+++ Data shown

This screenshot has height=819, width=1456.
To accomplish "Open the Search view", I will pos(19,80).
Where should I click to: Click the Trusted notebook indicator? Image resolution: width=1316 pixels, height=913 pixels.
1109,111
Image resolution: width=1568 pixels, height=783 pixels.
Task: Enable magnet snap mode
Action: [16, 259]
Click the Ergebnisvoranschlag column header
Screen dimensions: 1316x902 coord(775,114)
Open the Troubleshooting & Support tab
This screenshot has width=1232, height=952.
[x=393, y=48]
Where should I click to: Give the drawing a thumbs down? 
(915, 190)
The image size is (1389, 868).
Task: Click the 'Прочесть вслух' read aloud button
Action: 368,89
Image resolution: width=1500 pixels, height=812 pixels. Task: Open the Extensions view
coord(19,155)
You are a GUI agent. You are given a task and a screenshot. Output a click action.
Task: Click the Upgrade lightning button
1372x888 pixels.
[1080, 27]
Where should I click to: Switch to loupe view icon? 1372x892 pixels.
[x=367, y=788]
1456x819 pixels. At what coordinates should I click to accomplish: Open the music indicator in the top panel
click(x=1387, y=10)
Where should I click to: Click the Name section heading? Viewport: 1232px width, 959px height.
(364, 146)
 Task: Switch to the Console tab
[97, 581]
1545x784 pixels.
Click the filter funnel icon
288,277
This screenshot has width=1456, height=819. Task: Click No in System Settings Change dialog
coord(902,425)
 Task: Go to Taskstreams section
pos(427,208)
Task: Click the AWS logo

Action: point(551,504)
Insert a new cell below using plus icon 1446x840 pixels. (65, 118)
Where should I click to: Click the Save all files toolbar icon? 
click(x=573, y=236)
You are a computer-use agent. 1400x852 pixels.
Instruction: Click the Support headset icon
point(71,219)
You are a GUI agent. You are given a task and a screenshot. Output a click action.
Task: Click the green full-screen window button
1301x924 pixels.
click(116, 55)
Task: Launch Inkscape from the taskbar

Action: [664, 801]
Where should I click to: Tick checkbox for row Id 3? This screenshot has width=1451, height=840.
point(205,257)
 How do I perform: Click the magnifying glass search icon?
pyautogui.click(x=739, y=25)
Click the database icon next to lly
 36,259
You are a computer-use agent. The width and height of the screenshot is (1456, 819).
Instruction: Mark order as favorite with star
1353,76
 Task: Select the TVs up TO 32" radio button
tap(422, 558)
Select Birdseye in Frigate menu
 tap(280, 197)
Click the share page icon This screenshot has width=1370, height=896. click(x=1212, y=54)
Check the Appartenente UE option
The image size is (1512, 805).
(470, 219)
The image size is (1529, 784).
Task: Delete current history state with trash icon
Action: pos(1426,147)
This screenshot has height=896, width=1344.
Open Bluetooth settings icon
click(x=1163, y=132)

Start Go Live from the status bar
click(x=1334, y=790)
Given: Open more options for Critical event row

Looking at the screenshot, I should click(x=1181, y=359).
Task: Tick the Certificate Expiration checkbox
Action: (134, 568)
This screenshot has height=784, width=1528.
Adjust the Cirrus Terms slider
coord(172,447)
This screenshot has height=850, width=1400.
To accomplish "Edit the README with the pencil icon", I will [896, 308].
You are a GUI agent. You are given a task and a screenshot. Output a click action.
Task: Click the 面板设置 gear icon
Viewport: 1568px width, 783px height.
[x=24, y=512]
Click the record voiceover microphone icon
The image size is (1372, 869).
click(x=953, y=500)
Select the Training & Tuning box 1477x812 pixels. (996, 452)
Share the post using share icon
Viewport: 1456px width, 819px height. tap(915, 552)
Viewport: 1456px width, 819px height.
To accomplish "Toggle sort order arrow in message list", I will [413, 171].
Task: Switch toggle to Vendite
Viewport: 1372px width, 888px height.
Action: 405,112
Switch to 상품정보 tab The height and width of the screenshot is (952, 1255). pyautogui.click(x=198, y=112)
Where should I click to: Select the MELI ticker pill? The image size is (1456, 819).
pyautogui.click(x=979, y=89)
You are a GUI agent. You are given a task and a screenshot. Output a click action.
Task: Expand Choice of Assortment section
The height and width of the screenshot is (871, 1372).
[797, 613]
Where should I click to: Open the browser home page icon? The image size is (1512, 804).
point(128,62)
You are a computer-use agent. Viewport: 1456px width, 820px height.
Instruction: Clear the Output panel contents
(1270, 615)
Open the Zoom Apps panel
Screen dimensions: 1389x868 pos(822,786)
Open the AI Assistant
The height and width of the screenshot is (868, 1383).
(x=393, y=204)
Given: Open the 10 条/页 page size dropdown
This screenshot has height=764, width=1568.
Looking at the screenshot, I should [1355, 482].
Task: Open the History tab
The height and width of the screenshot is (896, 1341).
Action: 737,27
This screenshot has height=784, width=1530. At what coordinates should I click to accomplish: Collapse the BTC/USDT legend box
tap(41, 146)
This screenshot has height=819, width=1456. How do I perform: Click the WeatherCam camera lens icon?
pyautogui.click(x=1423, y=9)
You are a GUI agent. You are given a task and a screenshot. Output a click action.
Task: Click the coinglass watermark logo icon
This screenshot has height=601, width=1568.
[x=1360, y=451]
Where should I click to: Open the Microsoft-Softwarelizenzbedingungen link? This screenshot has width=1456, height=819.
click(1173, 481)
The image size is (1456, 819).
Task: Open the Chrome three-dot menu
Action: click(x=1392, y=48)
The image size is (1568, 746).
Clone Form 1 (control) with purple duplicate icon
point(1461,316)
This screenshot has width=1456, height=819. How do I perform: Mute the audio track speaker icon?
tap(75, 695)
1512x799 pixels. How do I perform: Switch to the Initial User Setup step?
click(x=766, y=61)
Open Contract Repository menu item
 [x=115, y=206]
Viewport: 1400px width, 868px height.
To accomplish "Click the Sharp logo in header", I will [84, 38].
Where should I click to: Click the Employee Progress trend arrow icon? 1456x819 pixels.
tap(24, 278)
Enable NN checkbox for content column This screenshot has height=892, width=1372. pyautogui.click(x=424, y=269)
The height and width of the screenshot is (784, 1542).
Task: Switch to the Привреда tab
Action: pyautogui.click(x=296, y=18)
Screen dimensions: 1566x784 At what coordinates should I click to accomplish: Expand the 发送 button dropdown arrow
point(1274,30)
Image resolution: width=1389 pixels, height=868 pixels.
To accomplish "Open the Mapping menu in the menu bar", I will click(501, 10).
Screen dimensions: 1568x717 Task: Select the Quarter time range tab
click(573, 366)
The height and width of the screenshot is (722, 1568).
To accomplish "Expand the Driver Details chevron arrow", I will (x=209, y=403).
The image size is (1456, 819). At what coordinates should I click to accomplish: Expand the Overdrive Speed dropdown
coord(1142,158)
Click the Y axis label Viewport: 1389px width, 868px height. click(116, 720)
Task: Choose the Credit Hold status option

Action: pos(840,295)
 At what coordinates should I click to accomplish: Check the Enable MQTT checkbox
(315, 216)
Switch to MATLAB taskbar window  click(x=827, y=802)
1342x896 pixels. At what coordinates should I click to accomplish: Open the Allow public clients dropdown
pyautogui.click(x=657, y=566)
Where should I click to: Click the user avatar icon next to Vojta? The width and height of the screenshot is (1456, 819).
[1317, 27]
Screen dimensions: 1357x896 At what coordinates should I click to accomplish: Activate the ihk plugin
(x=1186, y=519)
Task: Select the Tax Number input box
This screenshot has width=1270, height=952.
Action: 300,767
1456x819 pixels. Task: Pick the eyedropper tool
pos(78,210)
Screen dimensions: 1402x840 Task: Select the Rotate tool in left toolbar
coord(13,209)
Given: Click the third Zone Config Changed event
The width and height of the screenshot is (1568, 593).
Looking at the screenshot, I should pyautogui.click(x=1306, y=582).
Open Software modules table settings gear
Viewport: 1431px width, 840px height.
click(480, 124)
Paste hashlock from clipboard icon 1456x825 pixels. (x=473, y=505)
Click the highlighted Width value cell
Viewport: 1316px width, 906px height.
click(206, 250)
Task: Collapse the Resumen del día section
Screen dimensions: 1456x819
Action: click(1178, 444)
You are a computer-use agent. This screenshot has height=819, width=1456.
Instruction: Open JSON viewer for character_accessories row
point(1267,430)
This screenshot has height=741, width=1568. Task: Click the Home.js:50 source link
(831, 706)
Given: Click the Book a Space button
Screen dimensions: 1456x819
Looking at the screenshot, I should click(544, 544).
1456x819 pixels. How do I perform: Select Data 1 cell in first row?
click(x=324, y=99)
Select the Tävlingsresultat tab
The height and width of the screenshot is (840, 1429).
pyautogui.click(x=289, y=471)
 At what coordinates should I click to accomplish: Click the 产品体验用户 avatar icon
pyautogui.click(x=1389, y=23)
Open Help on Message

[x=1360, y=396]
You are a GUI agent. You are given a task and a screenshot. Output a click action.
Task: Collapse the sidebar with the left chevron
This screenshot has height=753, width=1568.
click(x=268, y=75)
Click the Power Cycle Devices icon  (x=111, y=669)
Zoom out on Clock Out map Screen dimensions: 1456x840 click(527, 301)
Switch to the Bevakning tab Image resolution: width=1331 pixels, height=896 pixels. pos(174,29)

++++++

**Required work:** Report each line in the entries where the string "computer" occurs.

**Exercise response:**
You are a computer-use agent. 1400x852 pixels.
You are a computer-use agent. The width and height of the screenshot is (1456, 819).
You are a computer-use agent. Viewport: 1456px width, 820px height.
You are a computer-use agent. This screenshot has height=819, width=1456.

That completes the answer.